Hablan, el autor…
DosMás no es un "reality show", claro, pero comparte con ese "género" una cierta mirada indiscreta a los entresijos de las vidas ajenas. Al escuchar impunemente la conversación de la mesa de al lado en cualquier cafetería, es indudable que nos dejamos llevar por una sospechosa curiosidad sobre la que DosMás construye su espejo: lo que nos interesa, lo que nos conmueve, lo que opinamos nosotros mismos de eso que los otros hablan, lo que nos hace reír, el sentido de lo ridículo, la traición… todo lo humano en nosotros nos posiciona respecto de lo que pasa en el escenario.
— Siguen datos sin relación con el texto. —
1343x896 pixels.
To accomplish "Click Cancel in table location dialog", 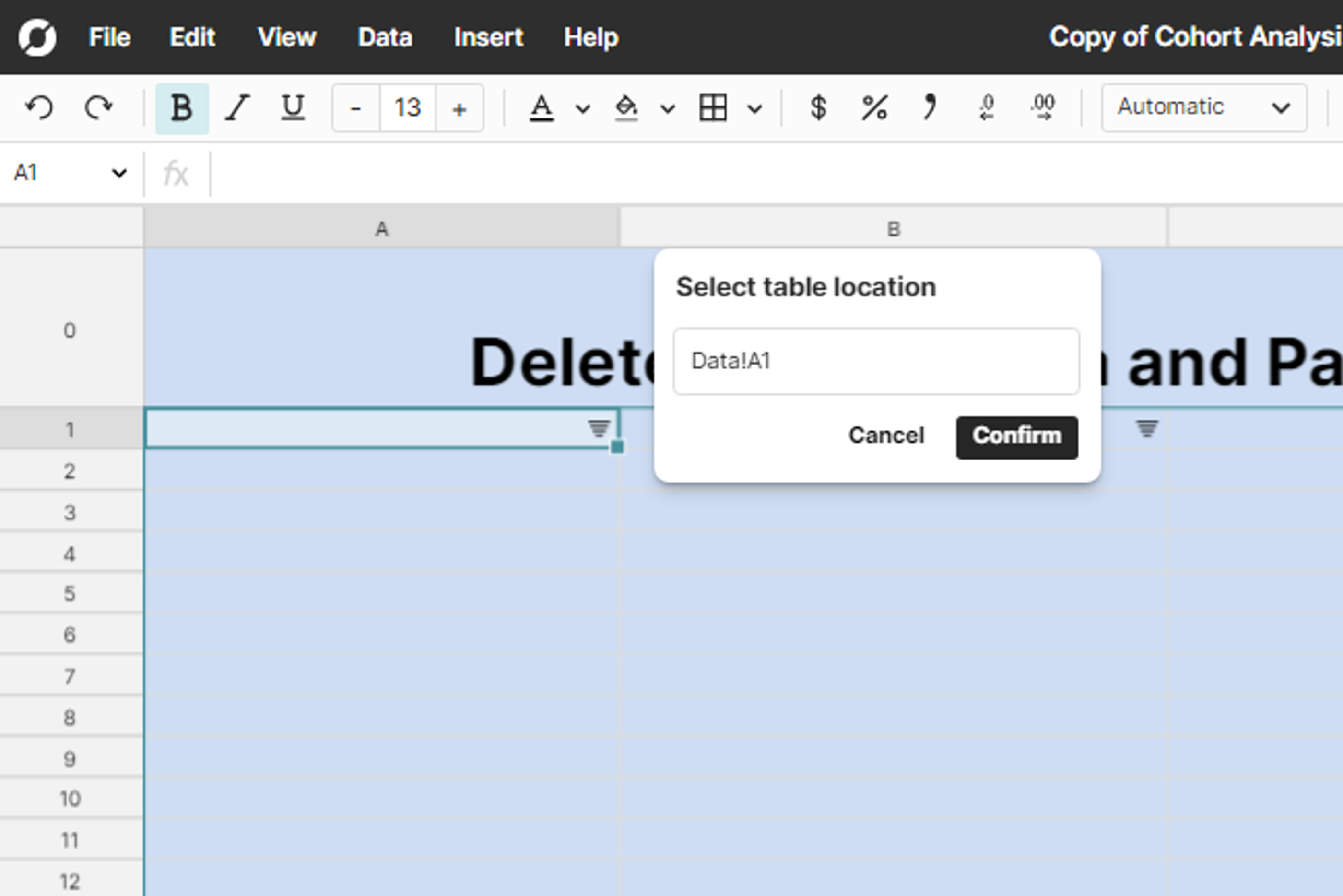I will (x=885, y=436).
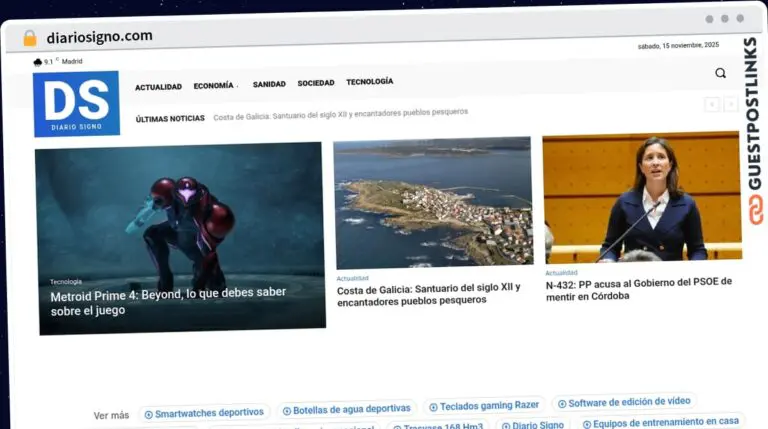Advance to next news ticker item
768x429 pixels.
click(731, 104)
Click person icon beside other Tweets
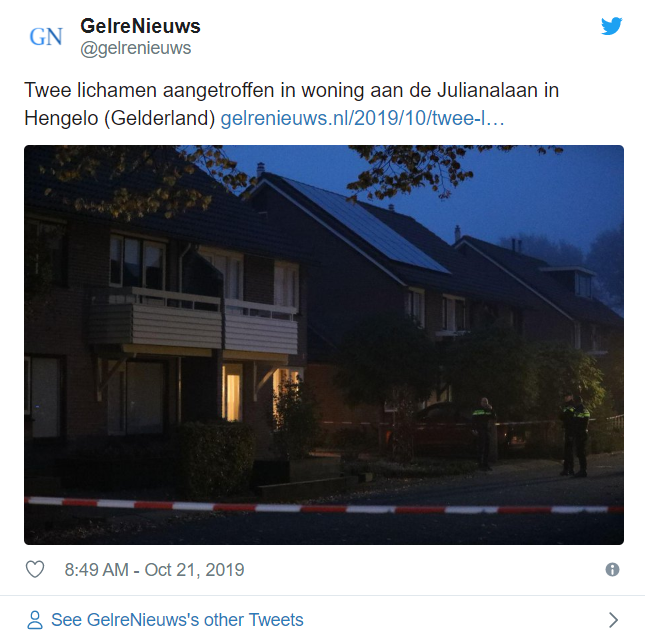 [x=35, y=620]
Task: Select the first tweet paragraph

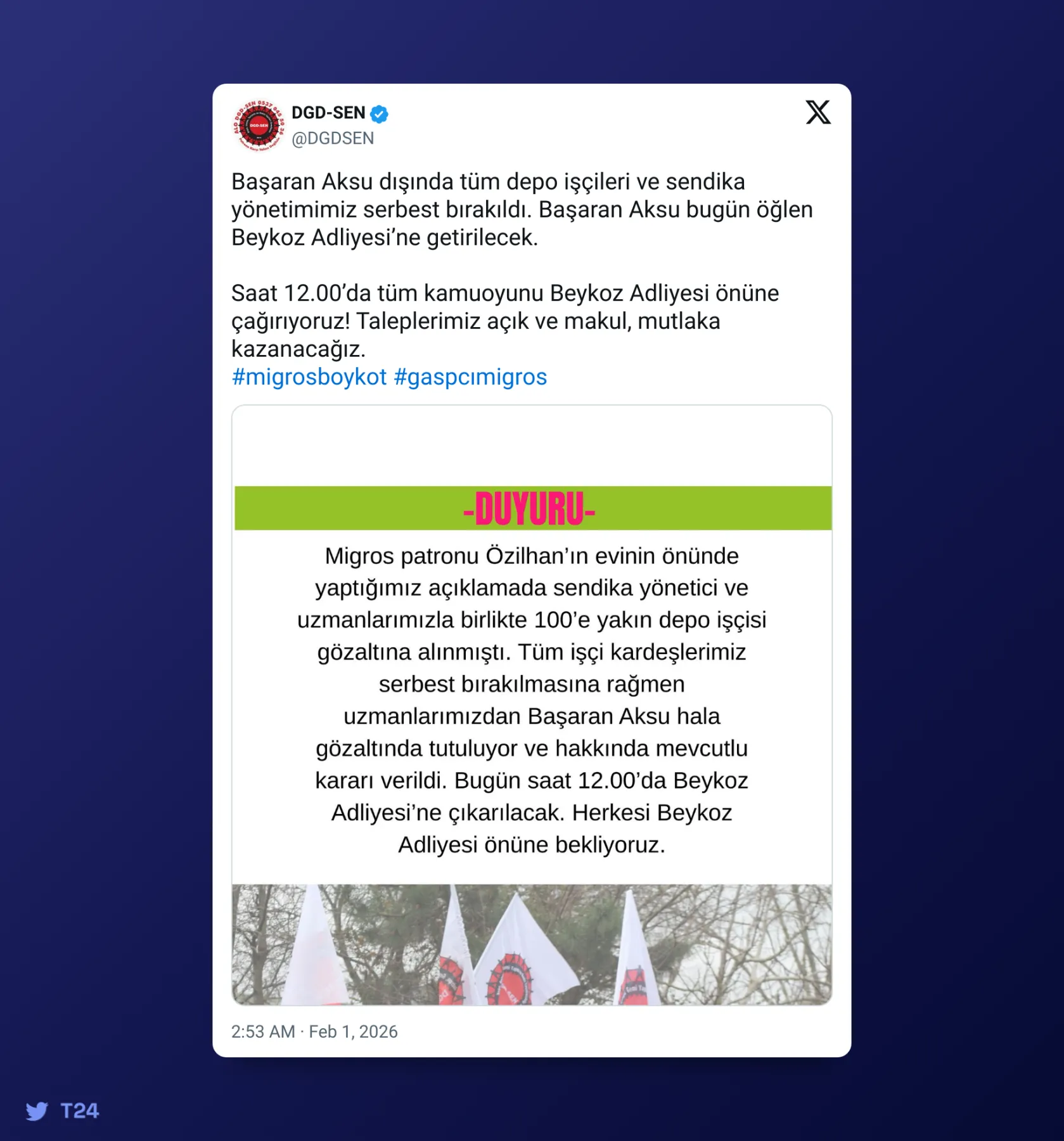Action: click(x=522, y=210)
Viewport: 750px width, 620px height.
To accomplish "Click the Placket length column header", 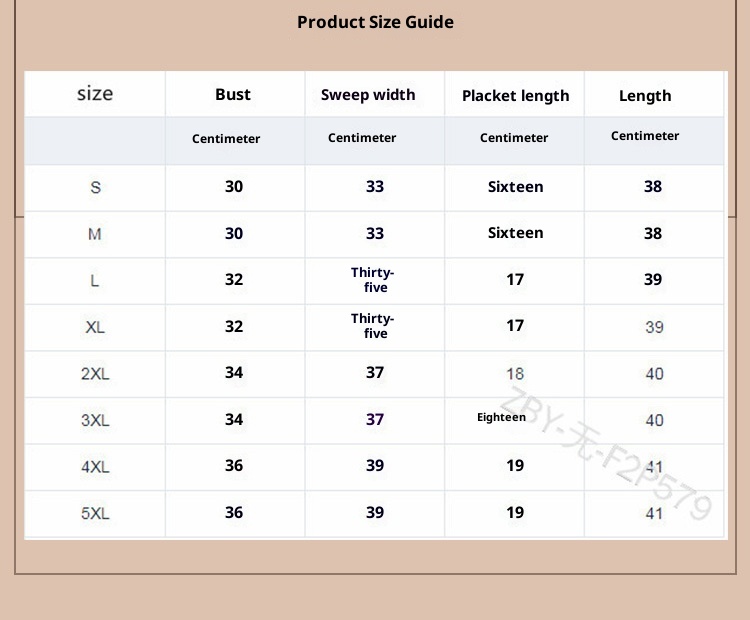I will [515, 96].
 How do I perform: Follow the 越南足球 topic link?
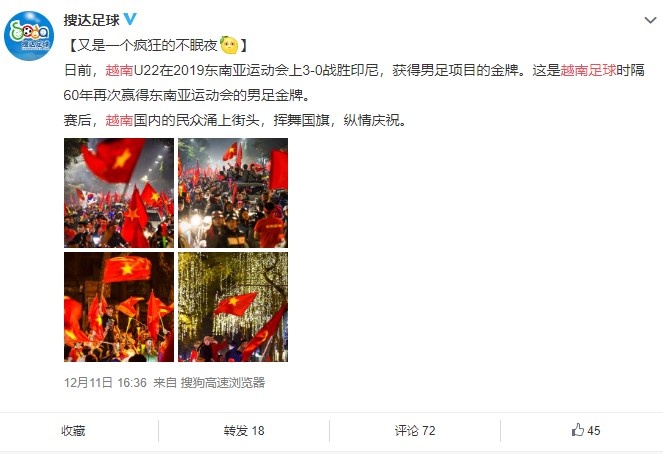[588, 70]
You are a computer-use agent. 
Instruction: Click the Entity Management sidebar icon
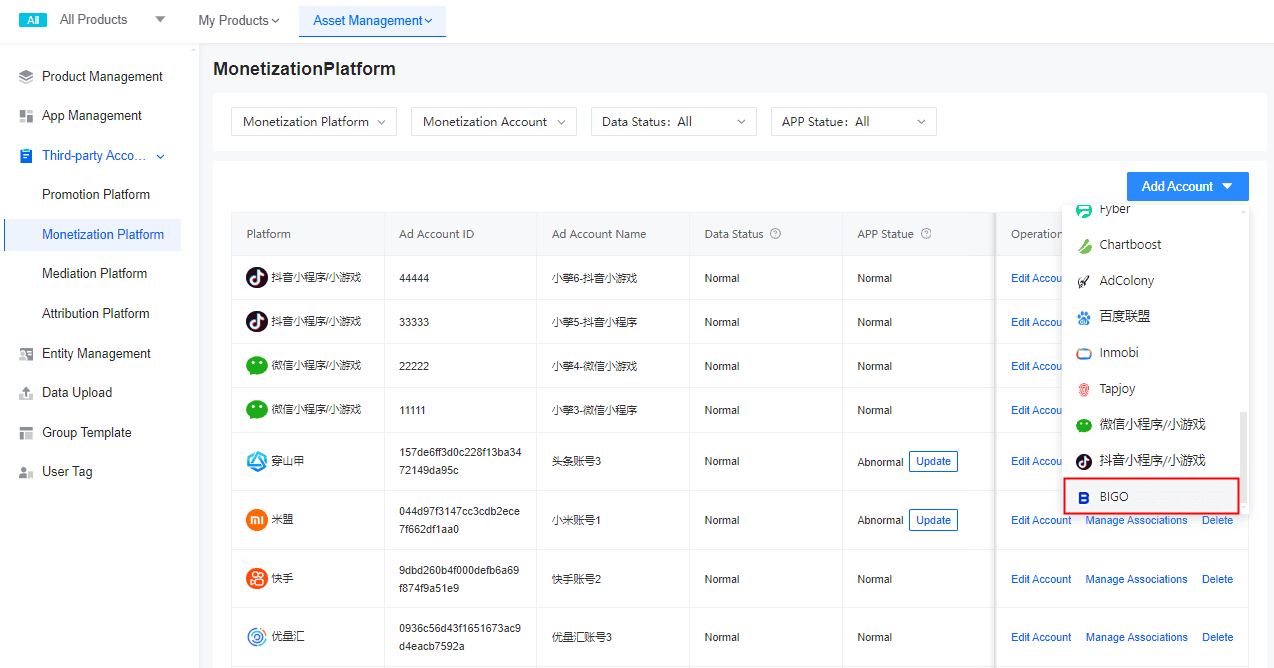(26, 354)
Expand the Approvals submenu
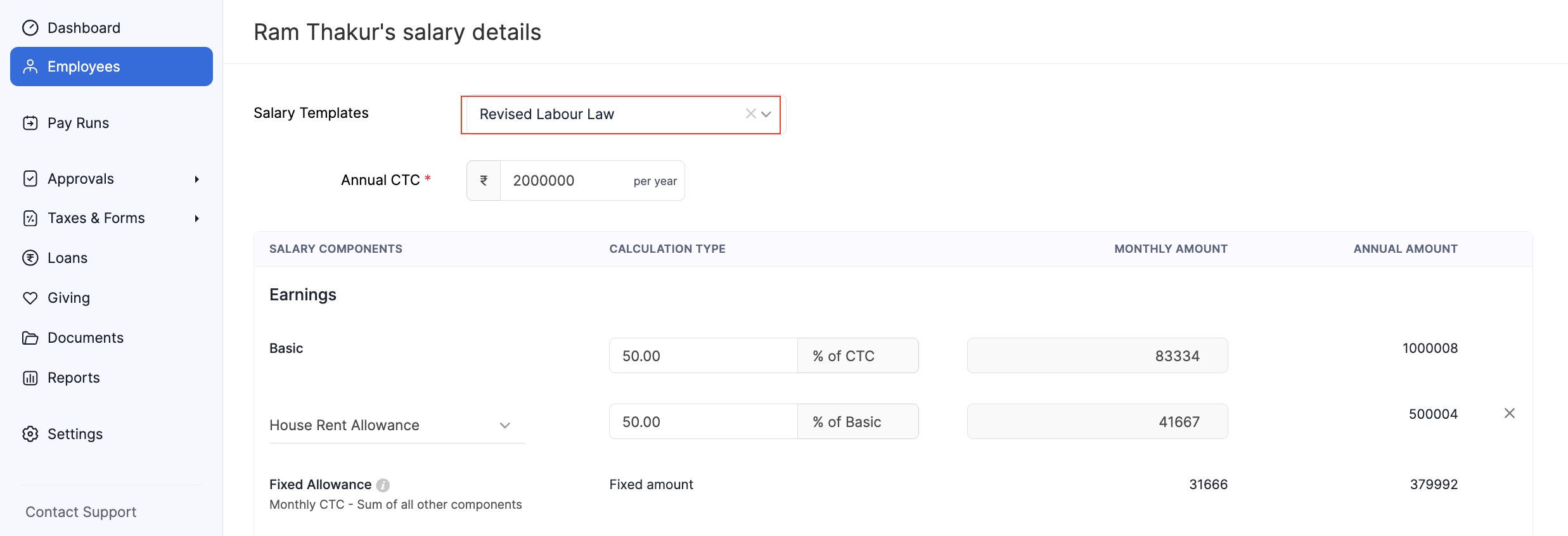1568x536 pixels. tap(197, 178)
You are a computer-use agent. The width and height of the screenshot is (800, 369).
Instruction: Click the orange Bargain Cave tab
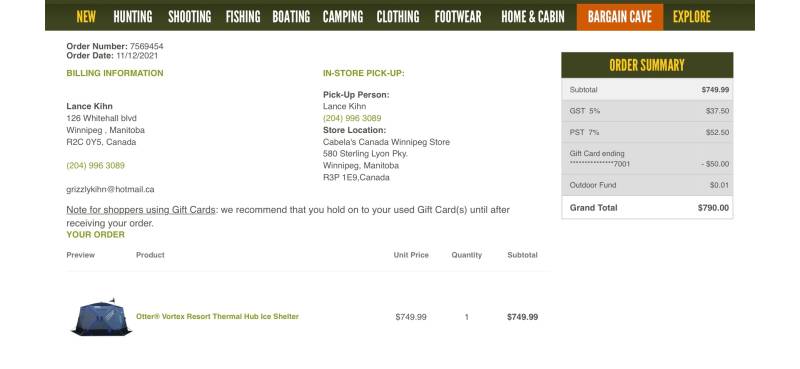[620, 17]
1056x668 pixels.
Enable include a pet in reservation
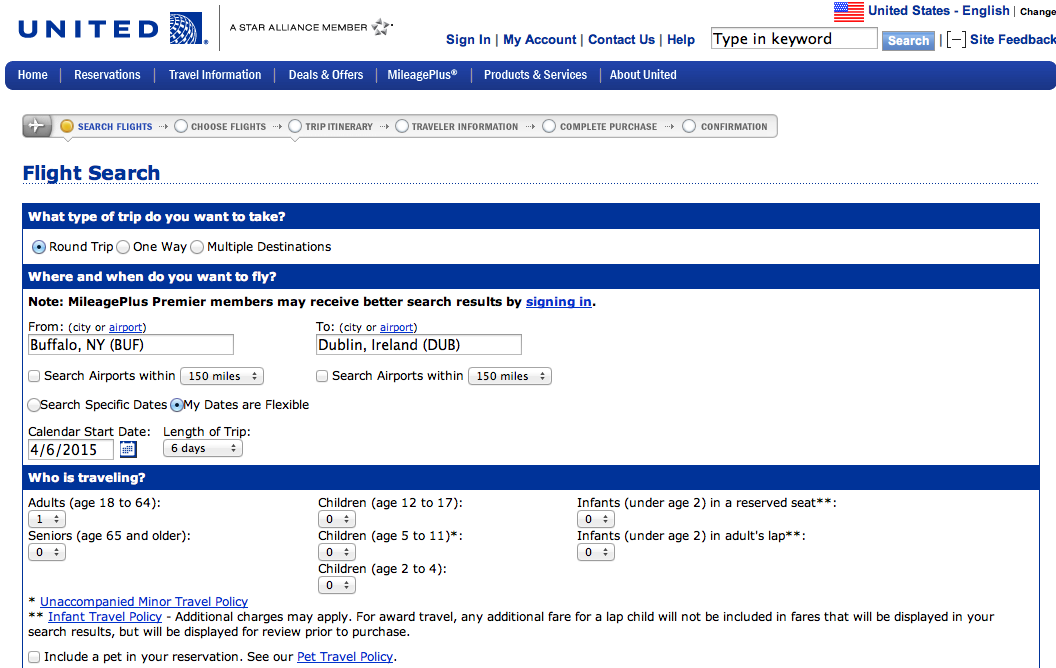(x=35, y=657)
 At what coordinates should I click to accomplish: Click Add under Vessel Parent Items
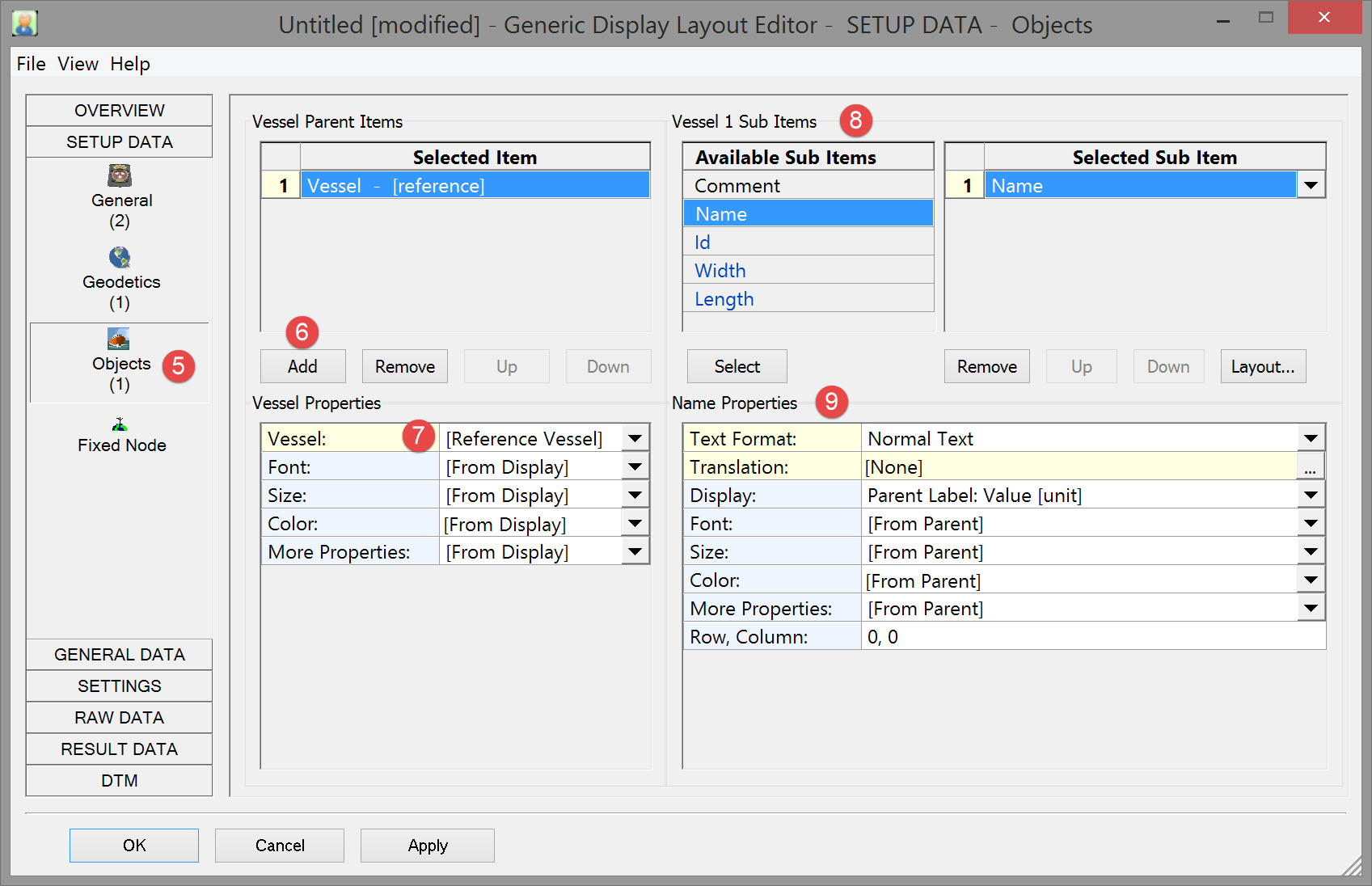[x=302, y=367]
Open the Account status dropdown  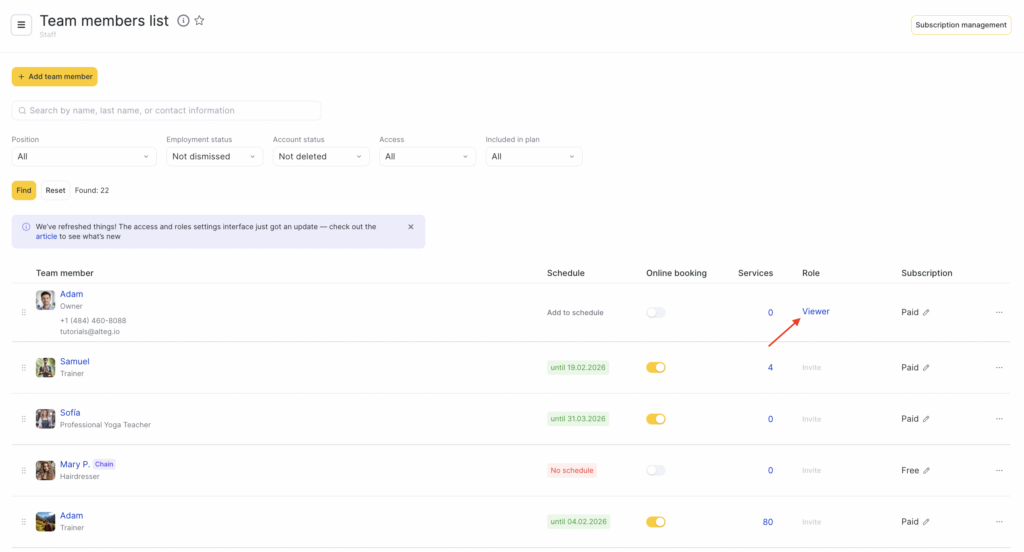(x=321, y=157)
Los dramas pequeños y cotidianos, las íntimas contradicciones y las dolorosas confesiones que ocurren cada día alrededor de un par cervezas, nos revelan tanto de nosotros… La pregunta es: ¿si nos viéramos desde fuera nos entenderíamos mejor?
…y el director
Sin duda el sustento principal sobre el que se apoya DosMás es el trabajo interpretativo de los actores. Ellos hacen posible la reproducción de los comportamientos humanos más cotidianos y dibujan así unos personajes reales como la vida misma. Su minuciosa reconstrucción de lo coloquial permite que el espectador perciba todo el calado emocional de sus personajes. Para ello hemos trabajado con todo el tiempo necesario, sin prisas, llevados por el gusto por el detalle. Ha sido un placer ir tejiendo los hilos del drama íntimo, del humor espontáneo, del recuerdo que sobreviene, de la ira que se contiene, del remordimiento que escuece… Nos interesaba que cada espectador sintiera que podría estar sentado ahí, compartiendo esas cervezas,
hablando de sí mismo y exponiéndose, como los personajes, olvidándose de que hacen teatro. La música de chelo de Pau de Nut y Gerard Gil es el contrapunto perfecto que nos saca de esa hipnosis y nos recuerda que asistimos a un acto de "representación". Esto es: el espectáculo representa la realidad, y nosotros estamos dentro y fuera a la vez. Observadores observados desde principio a fin. Sin más artificio.